PROBLEM TO SOLVE:
Take the whole listing and reproduce it exactly, pictures excepted.

DATA UNDER STUDY:
<<<<
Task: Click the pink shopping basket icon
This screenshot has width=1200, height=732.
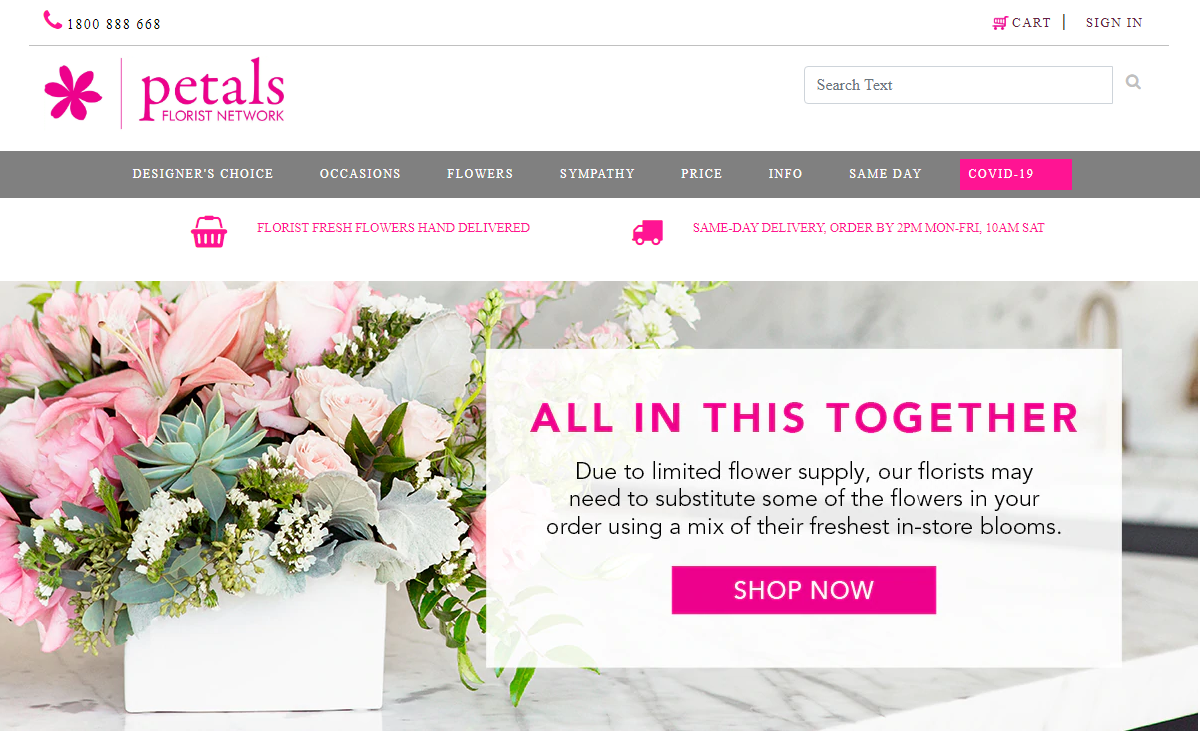Action: point(209,232)
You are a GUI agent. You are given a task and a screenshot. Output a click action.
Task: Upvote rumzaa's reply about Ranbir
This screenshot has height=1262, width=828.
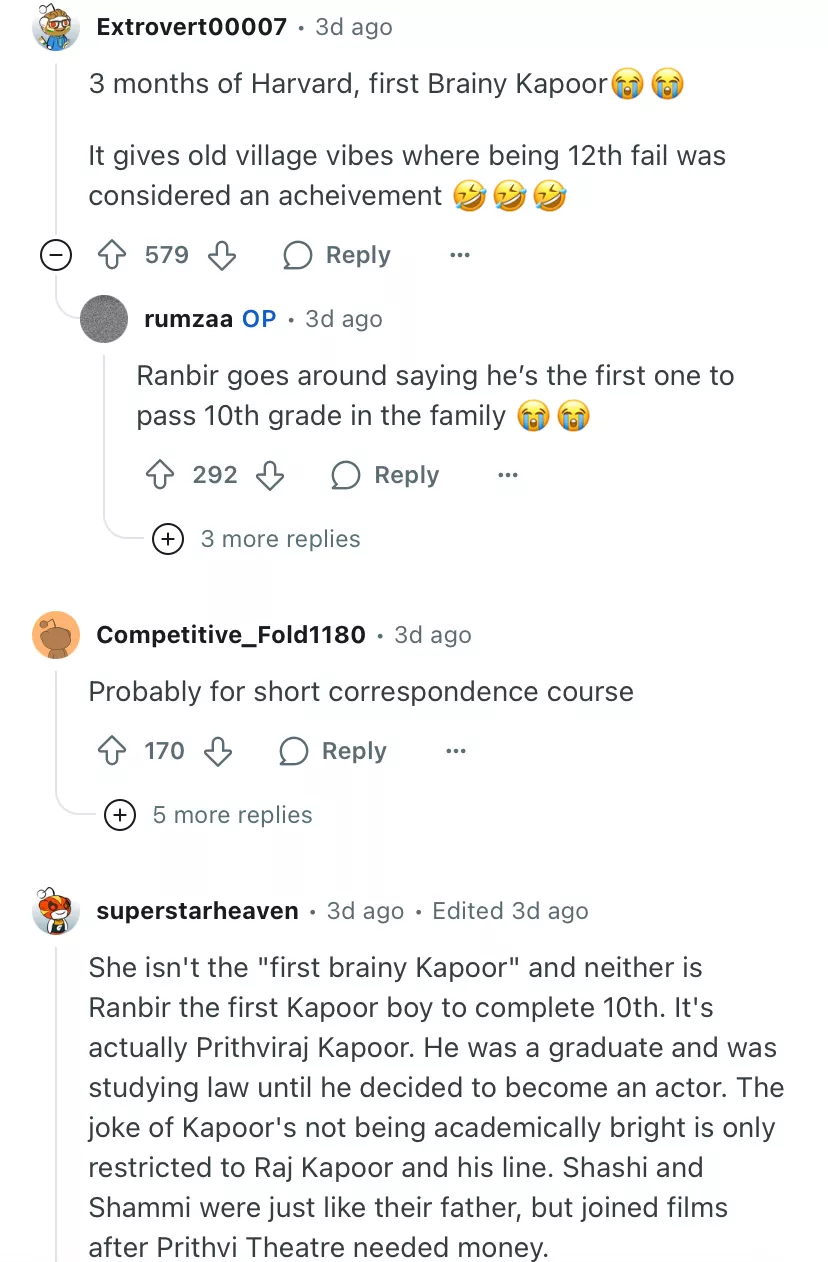(x=159, y=476)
>>>>
SOLUTION FOR THIS TASK:
Task: Click the pink shopping basket icon
This screenshot has width=1200, height=732.
Action: point(209,232)
You are a GUI agent. You are given a task and a screenshot. Output a click action.
Task: Upvote rumzaa's reply about Ranbir
This screenshot has height=1262, width=828.
(x=159, y=476)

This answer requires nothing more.